Con un occhio all’esito della trattativa tra i Rosso-verdi e il Pd (nella speranza di separare le sorti di Sinistra italiana da quelle dei Verdi e attrarla nella sua orbita) ma l’altro ben attento a sistemare le cose in casa sua, Giuseppe Conte ha fissato le votazioni online per la scelta dei candidati nelle liste dei 5 Stelle il più tardi possibile. Il 16 agosto, appena cinque giorni prima della data in cui le liste, finite e bollate, andranno consegnate alle cancellerie delle Corti d’appello. Così da non lasciare spazio per – prevedibili – contestazioni e ricorsi. La gara online (sulla piattaforma Skyvote che ha sostituito Rousseau) del resto è una gara con l’handicap: chi vince può vedersi superato da una decisione di Conte il quale mantiene il diritto di scegliere il o la capolista, cioè nove su dieci l’unico o l’unica con possibilità di elezione. E così da ieri pomeriggio e fdino a lunedì sul sito del Movimento è possibile presentare le autocandidature (munite di certificati penali e, per i deputati al primo mandato, di attestazione di regolarità nei versamenti) ma «fatta salva la facoltà del presidente di indicare modalità e i criteri per la formazione delle liste di candidati».

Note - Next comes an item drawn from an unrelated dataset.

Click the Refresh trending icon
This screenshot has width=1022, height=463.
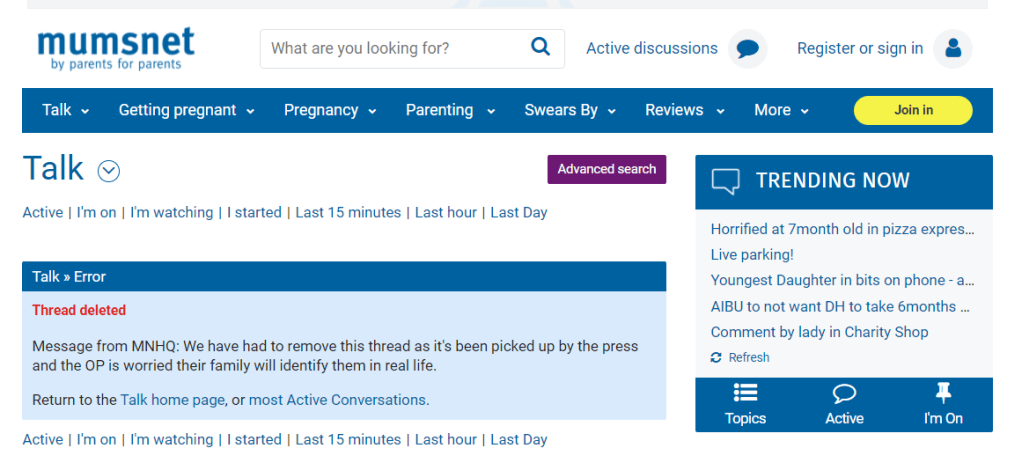[x=716, y=358]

Secondo l’avvocato Lorenzo Borré, bestia nera del gruppo dirigente grillino, «Conte non può scegliere e blindare i capilista, lo dice lo statuto. Che senso avrebbe? Tanto varrebbe allora eliminare definitivamente le “parlamentarie”. Ma anche questa sarebbe una violazione statutaria». Impossibile dunque escludere nuovi ricorsi e contestazioni, anche per questo la data del voto online sarebbe stata scelta così a ridosso dalla scadenza per la presentazione ufficiale delle liste. Cinque giorni utili a malapena per fare le verifiche e raccogliere la documentazione necessaria al deposito formale delle candidature.

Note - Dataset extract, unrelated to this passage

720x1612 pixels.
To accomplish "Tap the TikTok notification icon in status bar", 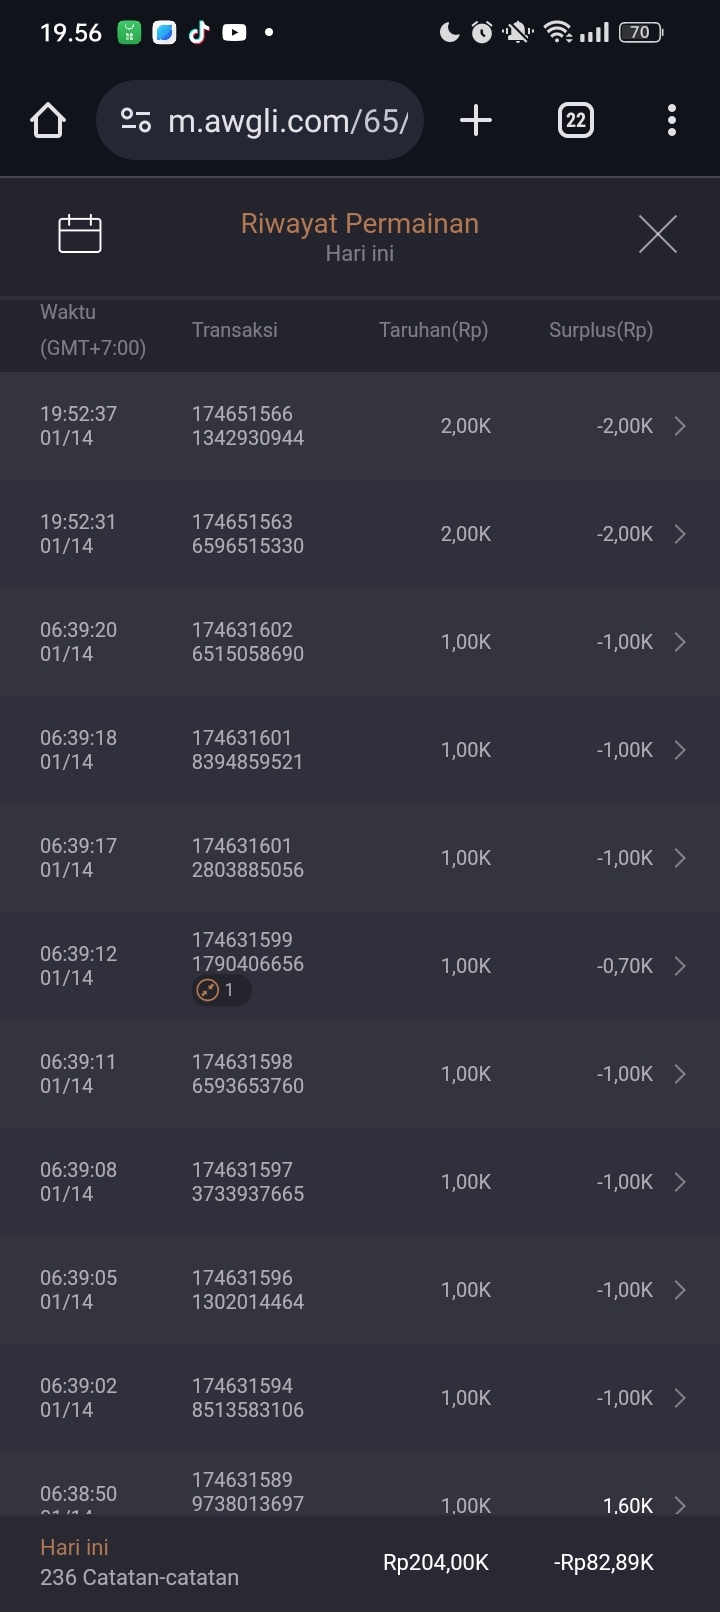I will click(x=199, y=33).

Capitolo a parte quello sulle nuove regole, che consentono la candidatura anche in un collegio diverso da quello di residenza ma che sia il «centro principale dei propri interessi». Non bisognerà invece essere iscritti ad altri partiti o alla massoneria, ne «aver tenuto condotte in contrasto con i principi, valori, programmi, nonché con l’immagine del MoVimento 5 Stelle, del suo simbolo e del suo Garante» o aver mai citato in giudizio i 5 Stelle. Saltata anche la regola che vietava la candidatura a collaboratori e dipendenti del Movimento: una porta aperta alla corsa del portavoce-ispiratore di Conte, Rocco Casalino. Esclusa invece, proprio dal presidente, la candidatura di Virgina Raggi, che pure potrebbe contare sulla fantasiosa regola del «mandato zero» per un’ultima possibilità: l’ex sindaca di Roma «resterà a fare la consigliera comunale nella Capitale», ha detto ieri Conte. Raggi è da tempo in polemica con l’ex presidente del Consiglio e ieri non ha mancato l’occasione di scontrarsi con lei l’assessora della giunta Zingaretti Roberta Lombardi: «Se i cittadini di Roma dopo 5 anni ti hanno mandato a casa senza nemmeno farti arrivare al ballottaggio è il caso di farsi una domanda».